• Complete the following:
A – In the excise tax refund complaint, condense the paragraph beginning "On or about March 5, 2003" into a short bulleted list that keeps its main facts.
B – Resume the excise tax refund complaint after its final sentence, in the same numbered-paragraph style.

• Extract to read:
-------

5. Plaintiffs paid the Federal excise tax that is the subject of this complaint to telecommunications carriers (collectively referred to herein as "Carriers") that provided various toll telephone services to Plaintiffs. The Carriers were required to remit excise tax payments to Defendant in accordance with Treasury Regulation section 49.4251-2(c).1

6. Radioshack paid approximately $159,740.25 to Carriers as Federal excise tax with respect to toll telephone services provided for the three calendar quarters ending on June 30, 2002, September 30, 2002, and December 31, 2002.

7. Radioshack and the other members of the class also paid Federal excise tax to Carriers in various amounts with respect to toll telephone services provided during various periods, and continue to pay such excise taxes to such Carriers with respect to ongoing toll telephone services.

8. On or about March 5, 2003, Radioshack timely filed with the IRS Service Center a Form 8849, Claim for Refund of Excise Taxes, with respect to the Federal excise taxes described in paragraph 6, in which Radioshack claimed a refund of Federal excise tax in the total amount of $159,740.25 ("Claim for Refund"). A copy of Radioshack's Claim for Refund is attached hereto and marked as Exhibit A. Certain other class members have filed similar claims for refund with respect to some of the overpaid Federal excise taxes identified in paragraph 7.

9. As of the date hereof, the Commissioner of Internal Revenue has not allowed Radioshack's Claim for Refund, and has not denied such claim. More than six months has elapsed since the date on which the Claim for Refund was filed.

-------

• Supplied entries:
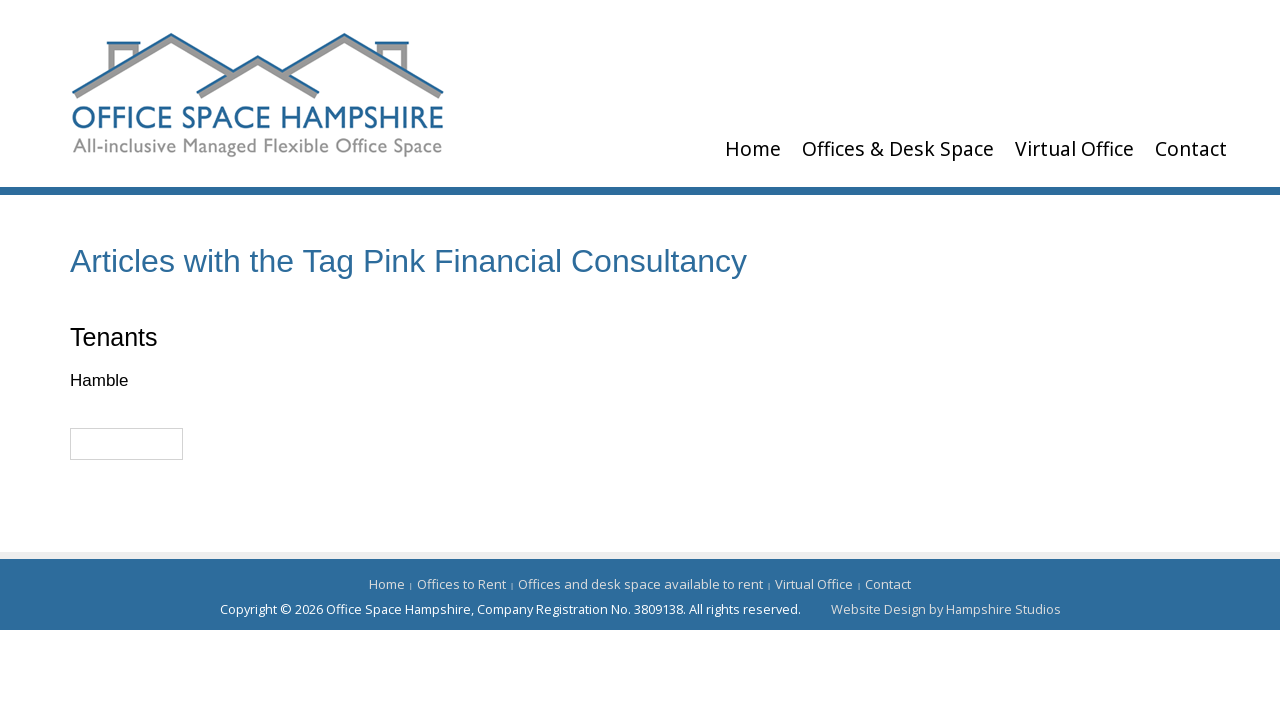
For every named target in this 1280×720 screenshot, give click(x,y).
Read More (126, 444)
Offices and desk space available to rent (640, 584)
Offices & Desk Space (898, 148)
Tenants (114, 337)
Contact (1191, 148)
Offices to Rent (461, 584)
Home (753, 148)
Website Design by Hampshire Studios (946, 609)
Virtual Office (1074, 148)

-------

• The replies:
A –
- Around March 5, 2003, Radioshack timely filed a Form 8849, Claim for Refund of Excise Taxes, with the IRS Service Center.
- The claim covered the Federal excise taxes described in paragraph 6 and sought a refund totaling $159,740.25.
- A copy of the claim is attached as Exhibit A.
- Certain other class members have filed similar refund claims for some of the overpaid Federal excise taxes identified in paragraph 7.

B –
10. Radioshack has not filed claims for refund similar to the Claim for Refund described in paragraph 8, with respect to all of its portion of the Federal excise taxes identified in paragraph 7. Many other class members also have overpaid Federal excise taxes referenced in paragraph 7 for which claims for refund have not yet been filed.

11. The filing of claims for refund with respect to the Federal excise taxes referenced in paragraph 7 is not limited by any statutory period of limitations because Federal excise taxes are not taxes "in respect of which the taxpayer is required to file a return" (section 6511(a)) and because a claim has not accrued against Defendant (as required to start the running of the 6-year period of limitations provided by 28 U.S.C. § 2501, to the extent that provision is even relevant to an action for refund of Federal excise taxes) until the requirements of sections 6532(a)(1) and 7422(a) have been satisfied (section 6532(a)(1) sets forth separate and exclusive rules relating to suits after such a claim for refund is filed).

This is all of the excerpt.